### STATED TASK 1
Render the entries from the line with "This screenshot has width=800, height=450." up to and including the line with "pyautogui.click(x=538, y=209)" as a Markdown table with the columns Number and Record line, leaving out blank lines.

■ ■ ■ ■ ■ ■ ■

Rock Island and American Tactical imports ( i think ) are two that are pretty affordable. Sometimes you can get a used springfield or taurus in that range i have seen. 

I once saw a decent colt for $550 and should have pounced on it, but did not.


----------



## berettatoter

Yeah, I have read and heard a lot of good things about the RIA 1911's.


----------



## Rotorflyr

My choice for winner of that category would be RIA/Armscor


----------



## glockman99

I have this one, and I LOVE it...It has NEVER failed and is VERY accurate:


----------



## Hurryin' Hoosier

One of the Kahr-manufactured Auto Ordnance Models 1911A1s. Great pistols and just about as authentic a 1911A1 as you're going to find.


----------



## Owyhee

Picked up a Citadal (made by Rock Island) a while back. I have put about 500 rounds through it without a malfunction. It has one of the smoothest triggers around. Very accurate.

■ ■ ■ ■ ■ ■ ■

### STATED TASK 2
Write out the forum thread on affordable 1911 pistols again from "I once saw a" up to and including "the RIA 1911's.", updating "colt" to "Springfield".

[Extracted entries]
■ ■ ■ ■ ■ ■ ■

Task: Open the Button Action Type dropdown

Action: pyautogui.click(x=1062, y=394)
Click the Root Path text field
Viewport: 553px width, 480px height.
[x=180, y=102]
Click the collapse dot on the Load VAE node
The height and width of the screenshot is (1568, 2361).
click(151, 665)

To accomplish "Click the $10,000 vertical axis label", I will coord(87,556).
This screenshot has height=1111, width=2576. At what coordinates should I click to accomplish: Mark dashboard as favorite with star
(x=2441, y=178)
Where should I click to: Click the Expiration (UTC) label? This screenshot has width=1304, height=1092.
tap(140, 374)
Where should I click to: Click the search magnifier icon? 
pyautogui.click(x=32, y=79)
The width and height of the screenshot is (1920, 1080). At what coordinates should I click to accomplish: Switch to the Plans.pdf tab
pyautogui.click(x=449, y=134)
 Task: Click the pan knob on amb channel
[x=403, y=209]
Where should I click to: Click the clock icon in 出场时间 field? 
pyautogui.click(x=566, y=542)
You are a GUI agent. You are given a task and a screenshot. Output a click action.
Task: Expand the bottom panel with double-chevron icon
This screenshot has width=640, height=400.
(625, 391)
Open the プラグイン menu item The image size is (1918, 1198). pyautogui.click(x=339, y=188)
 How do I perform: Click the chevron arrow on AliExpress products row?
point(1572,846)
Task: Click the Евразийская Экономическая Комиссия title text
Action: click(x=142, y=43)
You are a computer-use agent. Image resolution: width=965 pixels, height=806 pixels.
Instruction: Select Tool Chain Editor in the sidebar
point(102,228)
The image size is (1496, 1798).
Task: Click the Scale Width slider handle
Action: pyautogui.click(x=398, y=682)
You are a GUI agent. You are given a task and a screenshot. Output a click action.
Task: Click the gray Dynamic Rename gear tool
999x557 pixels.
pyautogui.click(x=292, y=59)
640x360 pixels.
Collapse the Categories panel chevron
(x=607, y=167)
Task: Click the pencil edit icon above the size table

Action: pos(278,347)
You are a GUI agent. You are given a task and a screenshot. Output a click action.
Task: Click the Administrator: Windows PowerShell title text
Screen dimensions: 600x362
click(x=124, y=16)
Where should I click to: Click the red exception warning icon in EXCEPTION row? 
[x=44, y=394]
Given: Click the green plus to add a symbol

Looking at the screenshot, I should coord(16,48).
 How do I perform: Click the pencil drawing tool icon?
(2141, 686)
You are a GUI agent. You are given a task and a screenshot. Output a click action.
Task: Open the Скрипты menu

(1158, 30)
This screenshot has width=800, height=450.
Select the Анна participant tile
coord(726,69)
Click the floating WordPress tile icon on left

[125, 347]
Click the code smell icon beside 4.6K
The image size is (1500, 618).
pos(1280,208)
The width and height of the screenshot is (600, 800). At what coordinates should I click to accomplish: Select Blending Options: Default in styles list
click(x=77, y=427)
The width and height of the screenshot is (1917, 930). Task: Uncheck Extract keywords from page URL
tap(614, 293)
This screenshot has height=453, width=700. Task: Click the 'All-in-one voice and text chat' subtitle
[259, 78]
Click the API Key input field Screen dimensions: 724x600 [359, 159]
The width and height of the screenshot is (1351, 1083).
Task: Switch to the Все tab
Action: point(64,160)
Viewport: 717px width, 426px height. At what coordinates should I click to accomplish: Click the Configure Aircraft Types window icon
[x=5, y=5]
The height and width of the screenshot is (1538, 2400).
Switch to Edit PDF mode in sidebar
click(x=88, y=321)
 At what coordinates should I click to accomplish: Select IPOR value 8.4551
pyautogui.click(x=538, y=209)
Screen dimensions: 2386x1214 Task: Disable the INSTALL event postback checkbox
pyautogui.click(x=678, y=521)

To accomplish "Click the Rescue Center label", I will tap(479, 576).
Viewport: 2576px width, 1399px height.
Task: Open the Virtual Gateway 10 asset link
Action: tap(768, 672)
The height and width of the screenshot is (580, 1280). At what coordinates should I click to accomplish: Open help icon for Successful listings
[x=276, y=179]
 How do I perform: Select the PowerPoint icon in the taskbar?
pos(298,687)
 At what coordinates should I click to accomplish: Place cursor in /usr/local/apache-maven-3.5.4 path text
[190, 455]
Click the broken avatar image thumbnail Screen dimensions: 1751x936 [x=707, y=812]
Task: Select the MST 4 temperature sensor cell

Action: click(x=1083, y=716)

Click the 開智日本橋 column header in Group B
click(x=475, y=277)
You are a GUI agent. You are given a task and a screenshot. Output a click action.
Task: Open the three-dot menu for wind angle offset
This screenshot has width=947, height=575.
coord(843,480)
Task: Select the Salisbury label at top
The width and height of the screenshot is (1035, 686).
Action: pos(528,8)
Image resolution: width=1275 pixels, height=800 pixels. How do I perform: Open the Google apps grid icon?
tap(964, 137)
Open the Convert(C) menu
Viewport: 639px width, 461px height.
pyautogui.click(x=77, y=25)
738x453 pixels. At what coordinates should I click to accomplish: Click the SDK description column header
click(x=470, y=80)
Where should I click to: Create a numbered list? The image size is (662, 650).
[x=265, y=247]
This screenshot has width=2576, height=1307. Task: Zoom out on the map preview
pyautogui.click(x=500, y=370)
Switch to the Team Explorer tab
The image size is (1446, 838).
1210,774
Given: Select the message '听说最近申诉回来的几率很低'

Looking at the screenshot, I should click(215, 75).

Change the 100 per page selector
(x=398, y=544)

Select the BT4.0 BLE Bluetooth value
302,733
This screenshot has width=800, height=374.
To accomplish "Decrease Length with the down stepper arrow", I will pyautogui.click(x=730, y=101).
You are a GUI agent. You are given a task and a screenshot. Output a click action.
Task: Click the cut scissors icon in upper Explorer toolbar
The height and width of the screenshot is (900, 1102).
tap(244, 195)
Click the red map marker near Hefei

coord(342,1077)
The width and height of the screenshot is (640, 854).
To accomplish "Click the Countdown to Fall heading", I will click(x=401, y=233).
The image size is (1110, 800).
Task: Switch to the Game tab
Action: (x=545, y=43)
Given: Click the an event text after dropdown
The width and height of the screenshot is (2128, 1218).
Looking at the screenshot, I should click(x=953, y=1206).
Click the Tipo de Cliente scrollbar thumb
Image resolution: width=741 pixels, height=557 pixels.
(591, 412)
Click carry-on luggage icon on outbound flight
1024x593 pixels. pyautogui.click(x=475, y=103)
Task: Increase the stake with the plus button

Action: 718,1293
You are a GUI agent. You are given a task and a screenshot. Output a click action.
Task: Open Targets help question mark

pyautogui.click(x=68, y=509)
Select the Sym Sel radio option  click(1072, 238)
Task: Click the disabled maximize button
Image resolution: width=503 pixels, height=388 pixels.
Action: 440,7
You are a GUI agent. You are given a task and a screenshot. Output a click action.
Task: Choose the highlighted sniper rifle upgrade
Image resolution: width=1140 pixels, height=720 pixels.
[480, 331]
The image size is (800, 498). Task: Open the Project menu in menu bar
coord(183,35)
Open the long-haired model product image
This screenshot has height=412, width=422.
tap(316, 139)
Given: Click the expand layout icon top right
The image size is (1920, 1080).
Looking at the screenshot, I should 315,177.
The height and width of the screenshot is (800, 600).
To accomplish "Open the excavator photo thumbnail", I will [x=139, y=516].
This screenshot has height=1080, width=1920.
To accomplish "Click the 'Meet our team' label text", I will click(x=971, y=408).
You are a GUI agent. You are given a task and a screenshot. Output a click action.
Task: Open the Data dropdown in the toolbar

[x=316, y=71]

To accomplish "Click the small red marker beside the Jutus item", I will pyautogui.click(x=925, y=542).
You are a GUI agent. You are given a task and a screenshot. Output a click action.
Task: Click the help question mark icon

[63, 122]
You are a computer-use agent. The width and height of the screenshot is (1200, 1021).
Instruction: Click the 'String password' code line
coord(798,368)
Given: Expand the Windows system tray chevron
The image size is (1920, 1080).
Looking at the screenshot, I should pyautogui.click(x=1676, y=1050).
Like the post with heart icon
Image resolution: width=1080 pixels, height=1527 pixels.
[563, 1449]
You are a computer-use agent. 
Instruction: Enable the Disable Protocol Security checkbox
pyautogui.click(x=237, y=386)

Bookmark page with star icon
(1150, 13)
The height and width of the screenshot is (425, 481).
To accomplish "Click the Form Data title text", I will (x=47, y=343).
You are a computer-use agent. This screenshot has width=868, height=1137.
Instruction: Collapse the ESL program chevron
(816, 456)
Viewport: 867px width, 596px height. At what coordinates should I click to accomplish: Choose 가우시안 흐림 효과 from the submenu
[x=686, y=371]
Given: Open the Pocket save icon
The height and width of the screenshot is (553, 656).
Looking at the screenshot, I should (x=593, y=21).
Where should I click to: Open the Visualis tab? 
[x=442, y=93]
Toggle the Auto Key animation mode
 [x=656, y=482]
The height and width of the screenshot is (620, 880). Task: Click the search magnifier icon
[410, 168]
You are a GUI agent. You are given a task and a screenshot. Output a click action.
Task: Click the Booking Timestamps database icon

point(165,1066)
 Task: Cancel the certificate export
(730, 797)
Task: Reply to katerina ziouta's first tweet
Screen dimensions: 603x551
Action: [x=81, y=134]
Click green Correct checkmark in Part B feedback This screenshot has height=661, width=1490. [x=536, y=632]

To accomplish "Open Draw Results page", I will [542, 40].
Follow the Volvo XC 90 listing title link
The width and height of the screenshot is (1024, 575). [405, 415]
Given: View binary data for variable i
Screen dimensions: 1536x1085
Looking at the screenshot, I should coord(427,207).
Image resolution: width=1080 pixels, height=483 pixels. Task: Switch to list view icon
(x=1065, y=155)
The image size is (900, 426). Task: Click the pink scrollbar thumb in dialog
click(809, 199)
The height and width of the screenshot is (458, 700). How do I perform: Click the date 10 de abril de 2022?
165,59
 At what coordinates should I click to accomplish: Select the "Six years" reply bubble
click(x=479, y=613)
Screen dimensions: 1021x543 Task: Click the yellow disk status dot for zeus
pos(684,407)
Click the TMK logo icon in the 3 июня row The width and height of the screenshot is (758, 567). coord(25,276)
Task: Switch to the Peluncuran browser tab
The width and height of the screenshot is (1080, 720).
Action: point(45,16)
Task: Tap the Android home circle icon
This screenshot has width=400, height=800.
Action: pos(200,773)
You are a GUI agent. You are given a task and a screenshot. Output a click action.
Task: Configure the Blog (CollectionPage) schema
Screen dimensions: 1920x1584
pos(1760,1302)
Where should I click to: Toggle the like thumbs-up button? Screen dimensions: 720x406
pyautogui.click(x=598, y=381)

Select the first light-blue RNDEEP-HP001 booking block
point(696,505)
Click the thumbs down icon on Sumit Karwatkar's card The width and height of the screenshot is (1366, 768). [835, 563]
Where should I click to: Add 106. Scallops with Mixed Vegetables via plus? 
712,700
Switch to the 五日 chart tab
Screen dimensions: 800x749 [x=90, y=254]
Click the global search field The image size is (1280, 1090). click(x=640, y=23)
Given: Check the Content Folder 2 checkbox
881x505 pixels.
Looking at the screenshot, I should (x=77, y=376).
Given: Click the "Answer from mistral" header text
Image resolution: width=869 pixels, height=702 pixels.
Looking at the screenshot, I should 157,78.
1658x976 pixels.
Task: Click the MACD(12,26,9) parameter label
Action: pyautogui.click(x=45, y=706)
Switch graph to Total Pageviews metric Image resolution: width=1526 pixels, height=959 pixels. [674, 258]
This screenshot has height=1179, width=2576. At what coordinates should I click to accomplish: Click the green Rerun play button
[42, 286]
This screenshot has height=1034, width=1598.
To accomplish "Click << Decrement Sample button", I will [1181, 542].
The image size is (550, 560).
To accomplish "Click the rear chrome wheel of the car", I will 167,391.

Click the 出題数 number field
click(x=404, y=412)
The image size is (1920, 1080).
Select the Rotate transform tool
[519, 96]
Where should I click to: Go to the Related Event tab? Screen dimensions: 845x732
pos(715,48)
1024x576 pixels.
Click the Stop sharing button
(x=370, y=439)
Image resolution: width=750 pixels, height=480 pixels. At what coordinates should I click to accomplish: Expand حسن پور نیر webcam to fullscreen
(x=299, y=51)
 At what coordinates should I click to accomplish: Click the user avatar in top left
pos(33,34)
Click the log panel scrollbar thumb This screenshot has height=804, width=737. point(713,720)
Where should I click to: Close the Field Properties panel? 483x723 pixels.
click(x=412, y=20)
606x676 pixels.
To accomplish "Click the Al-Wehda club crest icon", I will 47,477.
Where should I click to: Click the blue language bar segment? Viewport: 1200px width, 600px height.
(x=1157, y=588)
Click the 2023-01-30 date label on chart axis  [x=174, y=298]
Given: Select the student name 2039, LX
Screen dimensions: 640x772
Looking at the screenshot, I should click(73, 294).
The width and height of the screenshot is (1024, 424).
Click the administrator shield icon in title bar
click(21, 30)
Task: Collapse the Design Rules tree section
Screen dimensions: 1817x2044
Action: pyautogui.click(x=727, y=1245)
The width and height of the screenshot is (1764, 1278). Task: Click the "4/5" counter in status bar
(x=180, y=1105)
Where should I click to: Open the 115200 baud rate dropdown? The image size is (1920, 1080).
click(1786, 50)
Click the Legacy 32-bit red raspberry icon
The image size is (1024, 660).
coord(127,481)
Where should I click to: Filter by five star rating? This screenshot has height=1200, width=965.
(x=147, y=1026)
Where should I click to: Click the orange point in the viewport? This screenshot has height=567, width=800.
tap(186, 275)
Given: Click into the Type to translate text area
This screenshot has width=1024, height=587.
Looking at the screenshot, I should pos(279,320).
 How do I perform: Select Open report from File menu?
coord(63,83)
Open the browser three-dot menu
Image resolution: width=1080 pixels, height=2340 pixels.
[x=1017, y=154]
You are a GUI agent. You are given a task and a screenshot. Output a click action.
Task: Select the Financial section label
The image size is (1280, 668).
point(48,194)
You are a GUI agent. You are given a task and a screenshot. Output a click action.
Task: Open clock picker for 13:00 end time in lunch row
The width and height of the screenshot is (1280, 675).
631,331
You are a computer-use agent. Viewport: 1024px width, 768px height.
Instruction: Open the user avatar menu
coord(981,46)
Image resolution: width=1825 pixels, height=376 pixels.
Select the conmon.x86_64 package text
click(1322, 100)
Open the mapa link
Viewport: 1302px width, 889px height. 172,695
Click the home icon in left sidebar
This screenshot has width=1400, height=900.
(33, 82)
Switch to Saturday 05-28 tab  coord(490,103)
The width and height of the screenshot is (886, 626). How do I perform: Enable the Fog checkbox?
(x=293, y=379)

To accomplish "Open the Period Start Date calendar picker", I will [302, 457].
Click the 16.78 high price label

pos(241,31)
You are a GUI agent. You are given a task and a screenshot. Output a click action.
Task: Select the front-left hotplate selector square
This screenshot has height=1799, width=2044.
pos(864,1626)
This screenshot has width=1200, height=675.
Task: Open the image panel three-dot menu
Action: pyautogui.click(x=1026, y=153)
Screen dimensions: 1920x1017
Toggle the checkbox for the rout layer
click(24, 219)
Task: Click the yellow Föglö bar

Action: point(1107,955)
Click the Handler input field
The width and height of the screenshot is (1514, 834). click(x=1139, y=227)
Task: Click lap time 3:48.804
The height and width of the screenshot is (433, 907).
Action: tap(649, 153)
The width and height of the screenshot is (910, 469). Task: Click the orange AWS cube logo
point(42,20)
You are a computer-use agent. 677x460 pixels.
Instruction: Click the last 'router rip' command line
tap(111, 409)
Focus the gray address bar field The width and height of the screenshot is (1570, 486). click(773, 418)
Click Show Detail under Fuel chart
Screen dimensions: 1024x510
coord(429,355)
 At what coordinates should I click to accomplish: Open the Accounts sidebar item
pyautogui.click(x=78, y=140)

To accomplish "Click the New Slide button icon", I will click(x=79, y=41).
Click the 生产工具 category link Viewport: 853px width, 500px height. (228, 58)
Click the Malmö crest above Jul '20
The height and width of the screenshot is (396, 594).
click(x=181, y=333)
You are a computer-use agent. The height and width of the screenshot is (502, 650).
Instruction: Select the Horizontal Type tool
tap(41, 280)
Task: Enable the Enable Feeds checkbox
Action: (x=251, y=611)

■ ■ ■ ■ ■ ■ ■

### COMPLETE OUTPUT 1
| Number | Record line |
|---|---|
| 1 | This screenshot has width=800, height=450. |
| 2 | Select the Анна participant tile |
| 3 | coord(726,69) |
| 4 | Click the floating WordPress tile icon on left |
| 5 | [125, 347] |
| 6 | Click the code smell icon beside 4.6K |
| 7 | The image size is (1500, 618). |
| 8 | pos(1280,208) |
| 9 | The width and height of the screenshot is (600, 800). At what coordinates should I click to accomplish: Select Blending Options: Default in styles list |
| 10 | click(x=77, y=427) |
| 11 | The width and height of the screenshot is (1917, 930). Task: Uncheck Extract keywords from page URL |
| 12 | tap(614, 293) |
| 13 | This screenshot has height=453, width=700. Task: Click the 'All-in-one voice and text chat' subtitle |
| 14 | [259, 78] |
| 15 | Click the API Key input field Screen dimensions: 724x600 [359, 159] |
| 16 | The width and height of the screenshot is (1351, 1083). |
| 17 | Task: Switch to the Все tab |
| 18 | Action: point(64,160) |
| 19 | Viewport: 717px width, 426px height. At what coordinates should I click to accomplish: Click the Configure Aircraft Types window icon |
| 20 | [x=5, y=5] |
| 21 | The height and width of the screenshot is (1538, 2400). |
| 22 | Switch to Edit PDF mode in sidebar |
| 23 | click(x=88, y=321) |
| 24 |  At what coordinates should I click to accomplish: Select IPOR value 8.4551 |
| 25 | pyautogui.click(x=538, y=209) |

### COMPLETE OUTPUT 2
I once saw a decent Springfield for $550 and should have pounced on it, but did not.


----------



## berettatoter

Yeah, I have read and heard a lot of good things about the RIA 1911's.